Basically there are two parts involved in breaking the Vigenère cipher that uses a key that is repeated often while encrypting. The first is determining the length of the key. The second is using frequency analysis on the letters decrypted by the same letters of the key.

To determine the key length first you look for sequences of letters that appear more than once in the ciphertext. The repetition could have been caused by the same letters getting encrypted using the same part of the key or by different letters getting coincidentally encrypted to the same letters. The longer the sequence of repetition the more likely it was caused by the first possibility.

If the repetition we have found is caused by the same parts of the key being used then the length of the key is a factor of the space between the repetitions. The length can be narrowed down by finding additional repititions and finding common factors in the spacing. Doing this we can make a pretty good guess at the possible length of the key.

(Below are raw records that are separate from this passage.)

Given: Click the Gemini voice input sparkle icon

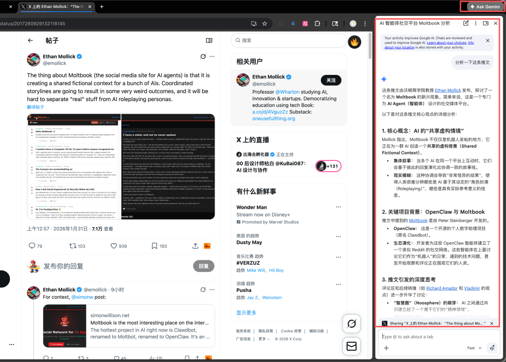Looking at the screenshot, I should [x=492, y=348].
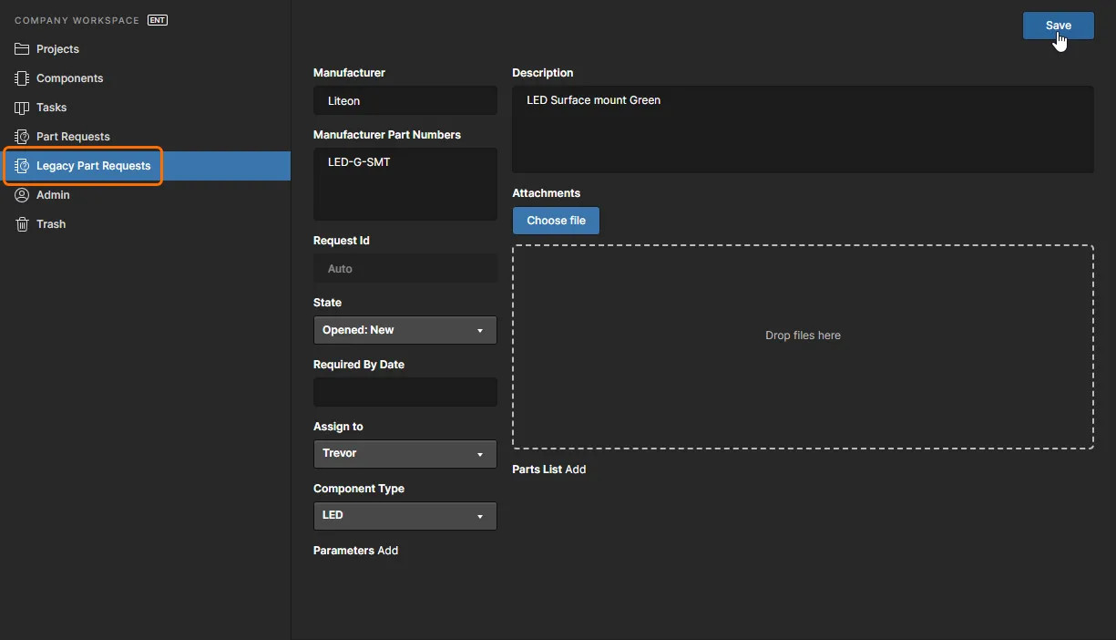Click the Legacy Part Requests icon

point(22,166)
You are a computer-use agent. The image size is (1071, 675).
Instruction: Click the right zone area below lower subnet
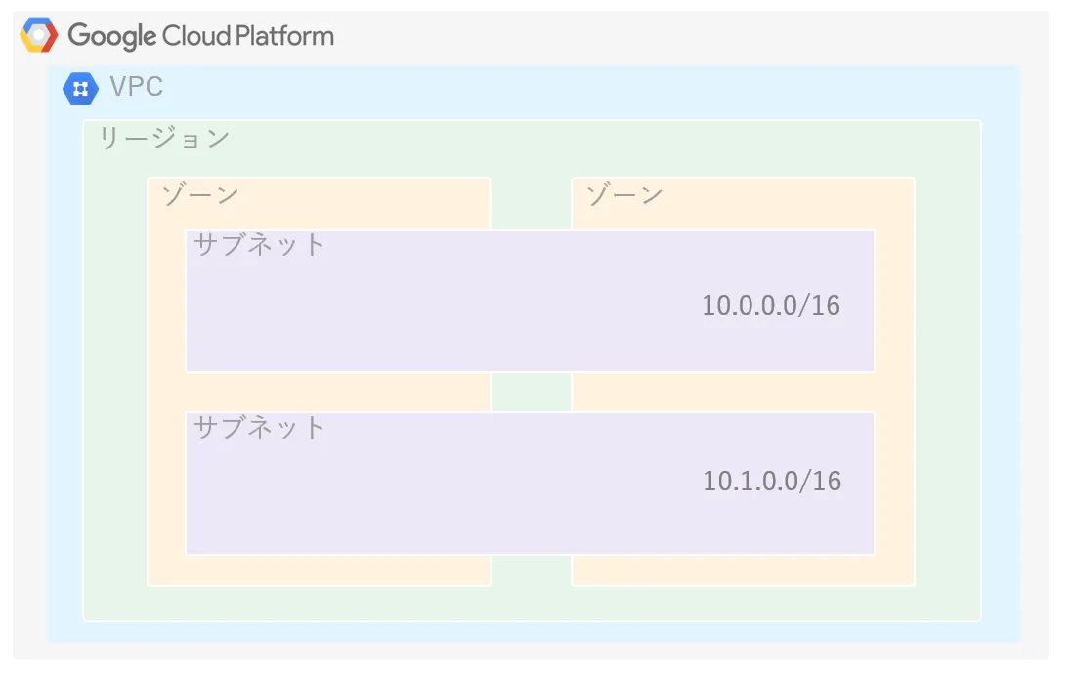tap(743, 570)
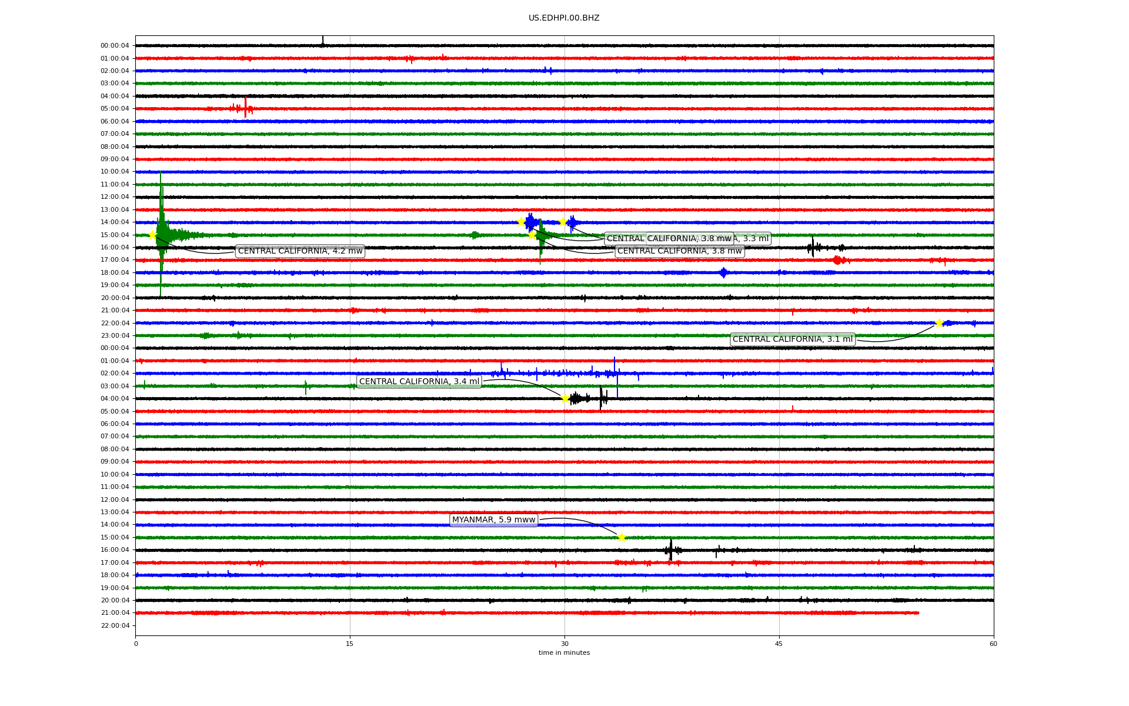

Now frequency analysis can be used on every Nth letter of the ciphertext where N is the length of the key. So if our guess is that the key has a length of 10 then use the 1st, 11th, 21st... letter and perform frequency analysis on them. Similarly do it also on the 2nd, 12th, 22nd, etc. And so on for each letter of the key.

This technique works better the longer the ciphertext length and the shorter the key length. And once you have identified the key length it still has the same problems that frequency analysis does if the encrypted text doesn't follow normal frequency patterns.

This technique is rendered useless if the key length is the same length as the encrypted message. If the letters of the key are common words the Vigenère square is still breakable. Guessing common words that are probably in the text then trying them at various parts of the ciphertext might reveal possible words in the key. As possible parts of the key are revealed more educated guess can be made at what the keywords are and what the encrypted text is. This technique is more tedious and can be a long process, but it can work.

Finally if the key length is as long as the plaintext message and the letters of the key were selected randomly then we have a One-time pad that is truely unbreakable, but suffers from many problems including key distribution, key generation, and insuring keys are not reused.